Ich bin Biologin und beschäftige mich seit vielen Jahren wissenschaftlich mit Artensterben, Klimawandel und Naturschutz.
Wir wissen sehr viel darüber, warum Biodiversität verloren geht. Die entscheidende Frage ist jedoch, wie wir dieses Wissen gemeinsam mit den Menschen vor Ort in konkrete Veränderungen übersetzen.
Gleichzeitig erlebe ich in Leipzig jeden Tag, welchen Unterschied Natur für eine Stadt machen kann. Der Leipziger Auwald zieht sich wie eine grüne Wildnis mitten durch die Stadt, und aus ehemaligen Tagebauen sind rund um Leipzig große Seen und neue Landschaften entstanden. Diese Orte sind Lebensraum für Tiere und Pflanzen – aber auch Orte, an denen Menschen schwimmen, Rad fahren, spielen, sich begegnen, durchatmen und Natur unmittelbar erleben können.
Für mich zeigen sie, welchen enormen Mehrwert zugängliche Natur für unsere Lebensqualität haben kann – und wie sehr sich Landschaften verändern können, wenn wir der Natur wieder Raum geben.

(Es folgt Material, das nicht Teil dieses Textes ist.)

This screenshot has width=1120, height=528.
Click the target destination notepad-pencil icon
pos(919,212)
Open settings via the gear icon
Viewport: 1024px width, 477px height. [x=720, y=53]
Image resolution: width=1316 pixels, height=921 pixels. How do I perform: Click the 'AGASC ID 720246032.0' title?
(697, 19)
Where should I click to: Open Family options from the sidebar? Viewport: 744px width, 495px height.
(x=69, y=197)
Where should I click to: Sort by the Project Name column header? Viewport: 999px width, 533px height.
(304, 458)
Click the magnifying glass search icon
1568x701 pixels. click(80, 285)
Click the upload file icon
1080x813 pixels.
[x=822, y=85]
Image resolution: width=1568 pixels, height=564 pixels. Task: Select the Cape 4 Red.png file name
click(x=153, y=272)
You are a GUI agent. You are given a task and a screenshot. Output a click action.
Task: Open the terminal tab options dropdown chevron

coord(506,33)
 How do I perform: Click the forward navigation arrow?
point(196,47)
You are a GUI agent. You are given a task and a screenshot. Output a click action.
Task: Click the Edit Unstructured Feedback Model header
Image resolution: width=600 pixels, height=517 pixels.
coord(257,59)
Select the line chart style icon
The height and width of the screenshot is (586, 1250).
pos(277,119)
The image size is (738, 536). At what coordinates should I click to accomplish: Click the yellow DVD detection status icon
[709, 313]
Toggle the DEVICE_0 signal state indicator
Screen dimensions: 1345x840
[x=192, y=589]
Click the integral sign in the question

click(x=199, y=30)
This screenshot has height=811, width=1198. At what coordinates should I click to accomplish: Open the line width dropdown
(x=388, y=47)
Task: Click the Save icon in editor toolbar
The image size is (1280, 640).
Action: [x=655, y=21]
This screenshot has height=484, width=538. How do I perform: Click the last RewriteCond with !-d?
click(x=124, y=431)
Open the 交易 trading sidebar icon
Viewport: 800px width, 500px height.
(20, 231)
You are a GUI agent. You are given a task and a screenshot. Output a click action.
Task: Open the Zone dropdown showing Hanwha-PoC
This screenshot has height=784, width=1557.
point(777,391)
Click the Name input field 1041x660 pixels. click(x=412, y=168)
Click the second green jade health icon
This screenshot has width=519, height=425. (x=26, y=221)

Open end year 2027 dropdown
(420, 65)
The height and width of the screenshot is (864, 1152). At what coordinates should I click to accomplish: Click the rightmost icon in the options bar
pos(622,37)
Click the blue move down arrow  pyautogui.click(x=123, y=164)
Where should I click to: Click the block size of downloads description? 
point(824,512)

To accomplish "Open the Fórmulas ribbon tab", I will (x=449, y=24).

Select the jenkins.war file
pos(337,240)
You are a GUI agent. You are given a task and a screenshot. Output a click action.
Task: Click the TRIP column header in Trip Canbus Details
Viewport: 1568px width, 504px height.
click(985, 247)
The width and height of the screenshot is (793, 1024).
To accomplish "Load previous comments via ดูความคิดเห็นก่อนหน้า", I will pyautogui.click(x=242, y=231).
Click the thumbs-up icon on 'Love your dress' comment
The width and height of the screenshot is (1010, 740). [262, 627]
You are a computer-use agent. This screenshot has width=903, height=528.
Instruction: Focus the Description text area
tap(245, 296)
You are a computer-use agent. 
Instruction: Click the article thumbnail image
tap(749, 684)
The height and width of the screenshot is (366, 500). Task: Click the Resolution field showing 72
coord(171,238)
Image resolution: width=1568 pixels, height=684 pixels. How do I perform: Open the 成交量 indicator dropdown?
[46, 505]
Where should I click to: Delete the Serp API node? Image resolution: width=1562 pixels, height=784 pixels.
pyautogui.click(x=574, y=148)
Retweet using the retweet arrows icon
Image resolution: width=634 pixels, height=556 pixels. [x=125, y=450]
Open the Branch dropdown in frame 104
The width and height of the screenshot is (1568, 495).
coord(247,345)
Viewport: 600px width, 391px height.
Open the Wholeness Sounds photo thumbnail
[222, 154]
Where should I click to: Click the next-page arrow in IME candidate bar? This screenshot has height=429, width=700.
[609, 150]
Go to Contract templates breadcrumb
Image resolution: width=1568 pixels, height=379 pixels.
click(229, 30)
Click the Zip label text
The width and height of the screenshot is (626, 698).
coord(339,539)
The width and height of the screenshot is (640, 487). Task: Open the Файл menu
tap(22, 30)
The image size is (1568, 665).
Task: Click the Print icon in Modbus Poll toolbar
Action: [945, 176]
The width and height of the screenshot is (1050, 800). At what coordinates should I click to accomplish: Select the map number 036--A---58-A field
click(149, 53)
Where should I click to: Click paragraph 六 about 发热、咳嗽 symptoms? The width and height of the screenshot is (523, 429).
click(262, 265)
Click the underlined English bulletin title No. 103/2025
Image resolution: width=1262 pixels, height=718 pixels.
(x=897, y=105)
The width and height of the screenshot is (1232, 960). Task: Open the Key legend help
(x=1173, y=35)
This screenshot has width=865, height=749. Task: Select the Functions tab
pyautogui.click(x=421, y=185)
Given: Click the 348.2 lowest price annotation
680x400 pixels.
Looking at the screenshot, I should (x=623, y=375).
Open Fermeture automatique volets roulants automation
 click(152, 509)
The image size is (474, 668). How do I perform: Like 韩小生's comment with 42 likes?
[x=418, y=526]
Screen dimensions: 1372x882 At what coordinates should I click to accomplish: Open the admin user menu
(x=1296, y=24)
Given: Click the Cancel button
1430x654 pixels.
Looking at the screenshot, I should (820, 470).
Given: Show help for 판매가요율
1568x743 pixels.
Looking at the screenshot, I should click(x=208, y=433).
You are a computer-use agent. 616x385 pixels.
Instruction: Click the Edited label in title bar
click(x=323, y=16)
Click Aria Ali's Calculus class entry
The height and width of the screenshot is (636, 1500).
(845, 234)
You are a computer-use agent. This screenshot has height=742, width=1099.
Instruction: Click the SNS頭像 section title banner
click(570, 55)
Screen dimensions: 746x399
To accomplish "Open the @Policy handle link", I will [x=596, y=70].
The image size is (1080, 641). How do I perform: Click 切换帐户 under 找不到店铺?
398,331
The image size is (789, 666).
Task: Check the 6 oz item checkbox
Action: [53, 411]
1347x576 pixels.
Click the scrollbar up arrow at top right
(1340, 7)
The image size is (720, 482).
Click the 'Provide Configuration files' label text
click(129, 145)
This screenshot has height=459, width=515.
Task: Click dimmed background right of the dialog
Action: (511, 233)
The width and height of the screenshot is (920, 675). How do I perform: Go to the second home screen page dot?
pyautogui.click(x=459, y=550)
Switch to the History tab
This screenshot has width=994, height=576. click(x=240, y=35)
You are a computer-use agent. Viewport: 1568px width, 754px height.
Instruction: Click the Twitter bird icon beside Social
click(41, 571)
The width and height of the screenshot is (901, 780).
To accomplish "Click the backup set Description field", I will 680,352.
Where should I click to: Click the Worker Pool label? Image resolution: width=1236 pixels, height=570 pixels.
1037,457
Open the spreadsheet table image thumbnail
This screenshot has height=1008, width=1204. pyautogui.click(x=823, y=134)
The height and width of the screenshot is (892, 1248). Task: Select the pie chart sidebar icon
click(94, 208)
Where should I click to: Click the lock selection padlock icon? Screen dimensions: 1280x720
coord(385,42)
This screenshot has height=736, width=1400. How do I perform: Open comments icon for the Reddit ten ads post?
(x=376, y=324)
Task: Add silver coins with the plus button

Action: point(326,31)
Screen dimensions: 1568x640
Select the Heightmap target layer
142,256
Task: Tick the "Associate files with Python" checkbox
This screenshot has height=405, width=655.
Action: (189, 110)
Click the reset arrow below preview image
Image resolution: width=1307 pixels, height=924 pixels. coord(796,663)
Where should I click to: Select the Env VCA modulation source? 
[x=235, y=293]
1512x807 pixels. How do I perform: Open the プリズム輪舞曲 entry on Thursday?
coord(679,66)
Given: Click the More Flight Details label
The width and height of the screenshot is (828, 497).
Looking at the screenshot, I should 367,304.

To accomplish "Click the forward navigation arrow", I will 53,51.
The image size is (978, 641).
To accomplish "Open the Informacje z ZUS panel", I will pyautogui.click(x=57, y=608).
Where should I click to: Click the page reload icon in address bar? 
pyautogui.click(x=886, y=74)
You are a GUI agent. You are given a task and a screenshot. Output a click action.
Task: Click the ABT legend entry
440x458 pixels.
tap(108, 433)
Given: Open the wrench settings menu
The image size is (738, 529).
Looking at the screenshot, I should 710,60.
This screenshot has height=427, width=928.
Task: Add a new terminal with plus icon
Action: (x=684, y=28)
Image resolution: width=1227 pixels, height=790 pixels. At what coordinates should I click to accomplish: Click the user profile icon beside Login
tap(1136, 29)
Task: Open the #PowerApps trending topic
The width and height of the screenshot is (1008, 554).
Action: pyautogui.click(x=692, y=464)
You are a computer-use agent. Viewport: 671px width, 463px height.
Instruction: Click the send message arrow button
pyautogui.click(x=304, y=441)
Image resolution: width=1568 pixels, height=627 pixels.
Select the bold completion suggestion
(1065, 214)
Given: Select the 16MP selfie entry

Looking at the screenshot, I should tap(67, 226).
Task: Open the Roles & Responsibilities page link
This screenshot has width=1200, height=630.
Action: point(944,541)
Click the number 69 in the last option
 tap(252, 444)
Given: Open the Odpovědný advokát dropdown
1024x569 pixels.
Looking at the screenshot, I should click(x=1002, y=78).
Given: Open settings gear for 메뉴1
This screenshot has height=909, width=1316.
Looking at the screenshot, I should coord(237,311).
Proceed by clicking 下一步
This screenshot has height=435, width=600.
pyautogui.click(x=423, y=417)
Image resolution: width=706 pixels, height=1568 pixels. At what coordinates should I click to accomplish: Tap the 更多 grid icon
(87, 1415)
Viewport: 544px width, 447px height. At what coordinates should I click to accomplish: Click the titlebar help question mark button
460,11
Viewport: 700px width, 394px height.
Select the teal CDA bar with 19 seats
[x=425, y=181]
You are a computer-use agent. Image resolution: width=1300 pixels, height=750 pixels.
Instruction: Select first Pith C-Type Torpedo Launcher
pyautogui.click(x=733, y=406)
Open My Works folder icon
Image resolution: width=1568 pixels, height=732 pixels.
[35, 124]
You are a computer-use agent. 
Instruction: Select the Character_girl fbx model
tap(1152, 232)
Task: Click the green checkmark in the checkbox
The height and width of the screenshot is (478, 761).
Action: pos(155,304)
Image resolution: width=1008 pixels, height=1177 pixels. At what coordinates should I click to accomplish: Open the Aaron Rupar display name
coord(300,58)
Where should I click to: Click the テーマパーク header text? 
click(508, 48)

Ich möchte dazu beitragen, dass solche Erfahrungen nicht vom Wohnort oder Einkommen abhängen. Dass mehr Menschen Natur direkt vor ihrer Haustür erleben und ihre Umgebung selbst mitgestalten können.
Aus dieser Idee entstand Recht auf Natur: wissenschaftliches Wissen mit Renaturierung, Beteiligung und gemeinschaftlichem Handeln zu verbinden.